EXERCISE MATERIALS:
···

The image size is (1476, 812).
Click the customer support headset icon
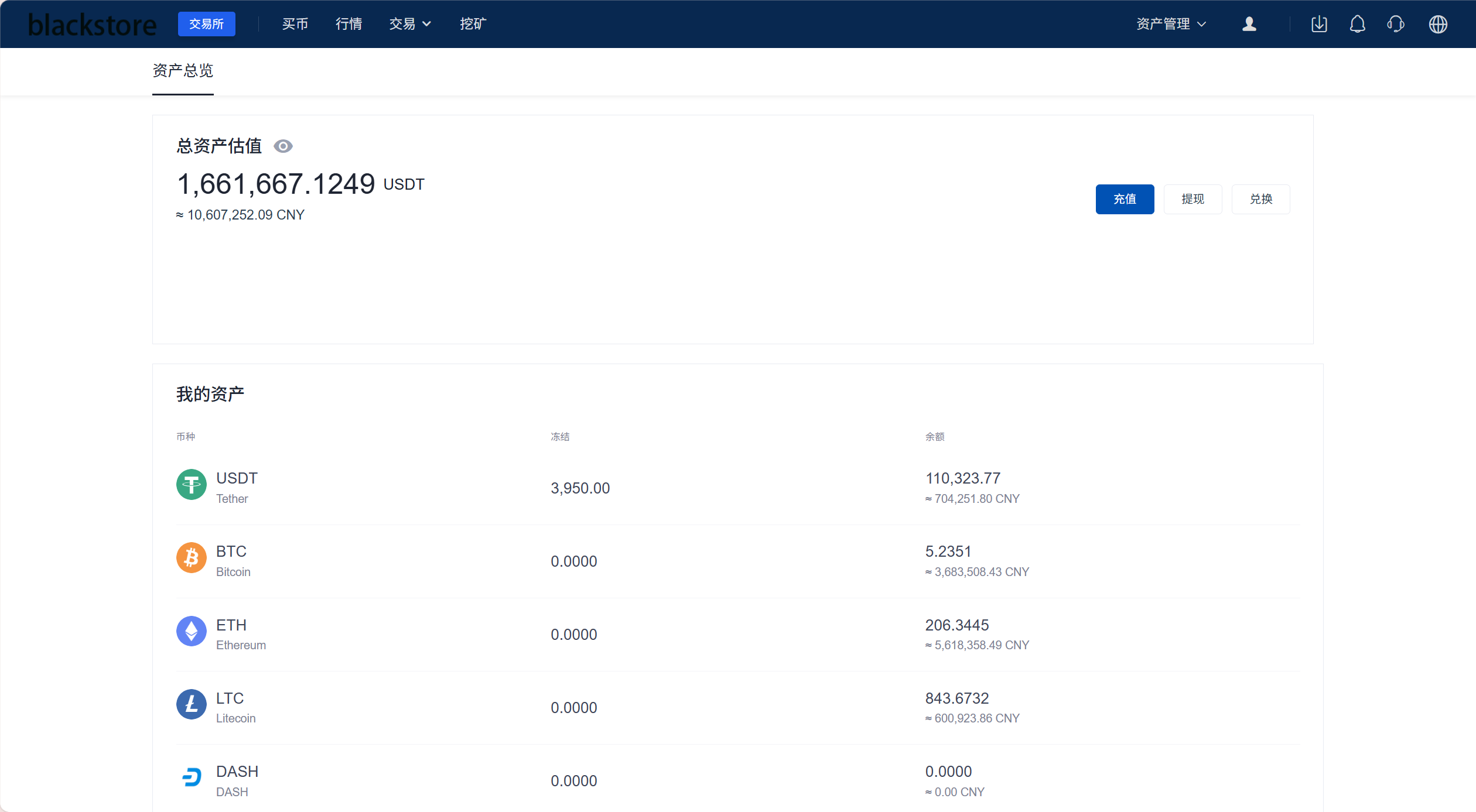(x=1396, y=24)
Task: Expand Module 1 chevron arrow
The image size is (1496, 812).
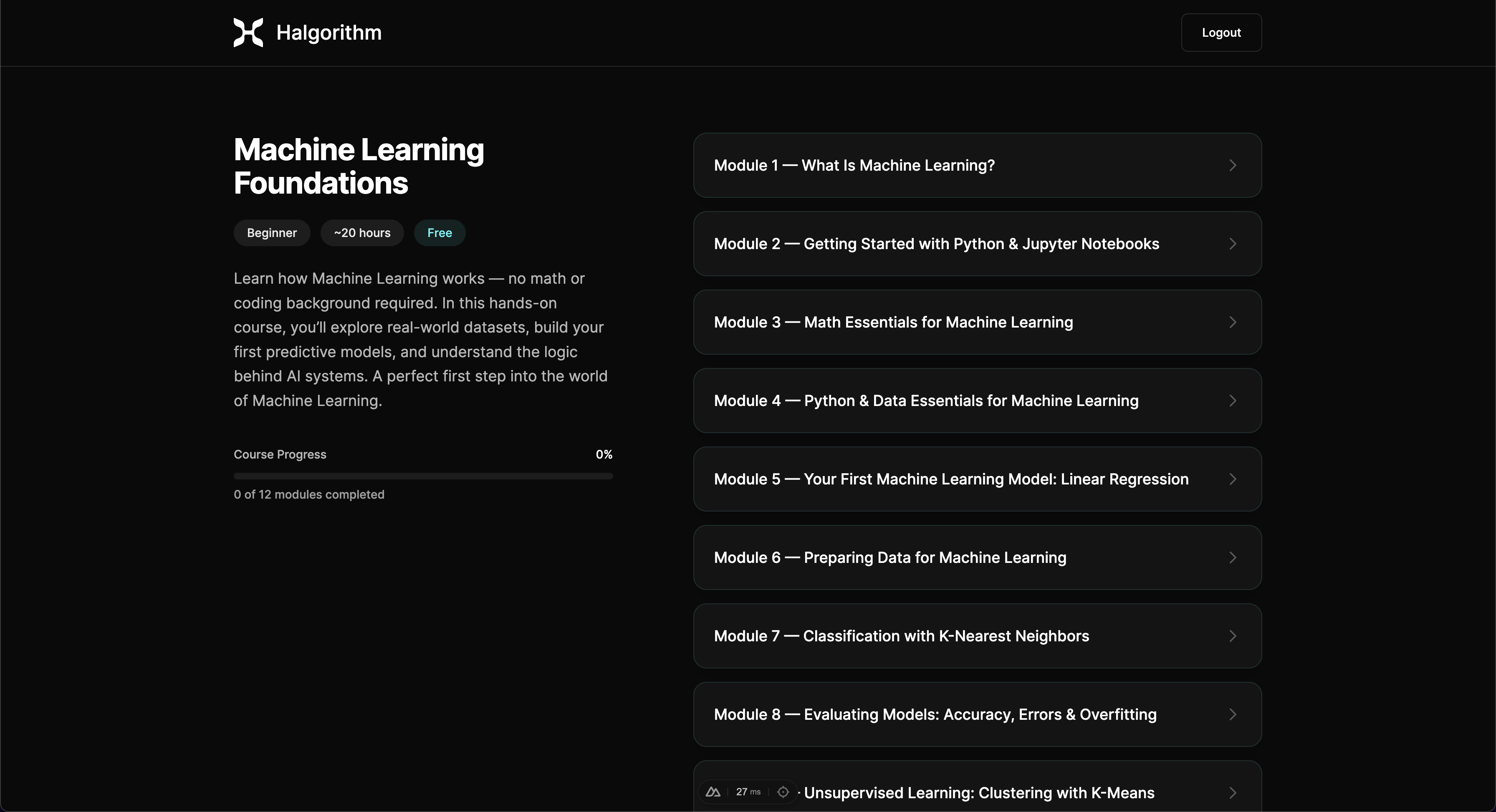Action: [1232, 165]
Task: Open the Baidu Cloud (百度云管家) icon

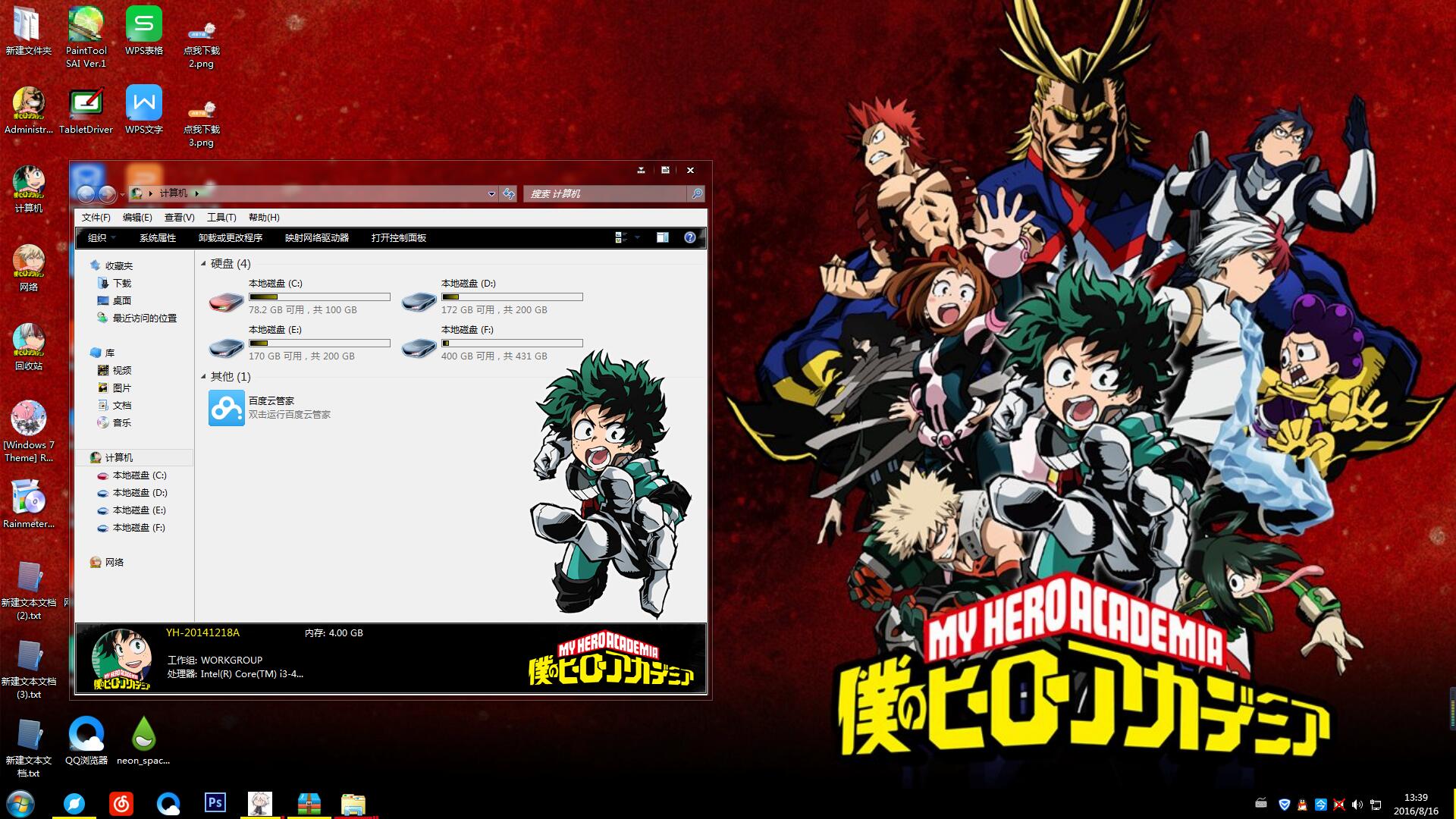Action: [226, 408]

···

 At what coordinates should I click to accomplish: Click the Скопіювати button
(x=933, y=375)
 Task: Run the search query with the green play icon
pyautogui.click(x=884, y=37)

···

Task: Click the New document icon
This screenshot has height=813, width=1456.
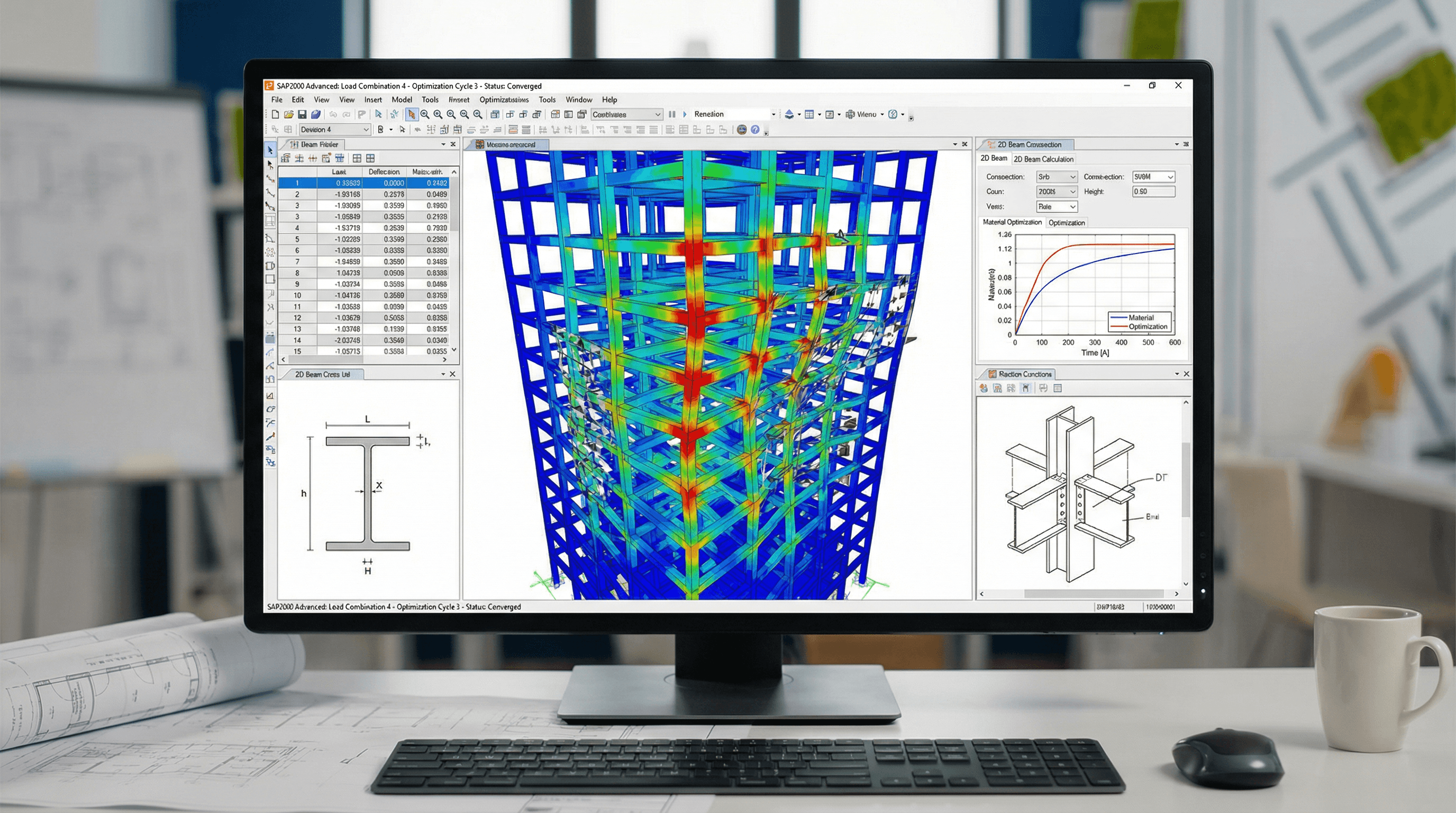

···

Using only the entries above, output the line with "Task: Click the New document icon", the line with "This screenshot has height=813, width=1456.", and all lines between them, exactly as they stand.

Task: Click the New document icon
This screenshot has height=813, width=1456.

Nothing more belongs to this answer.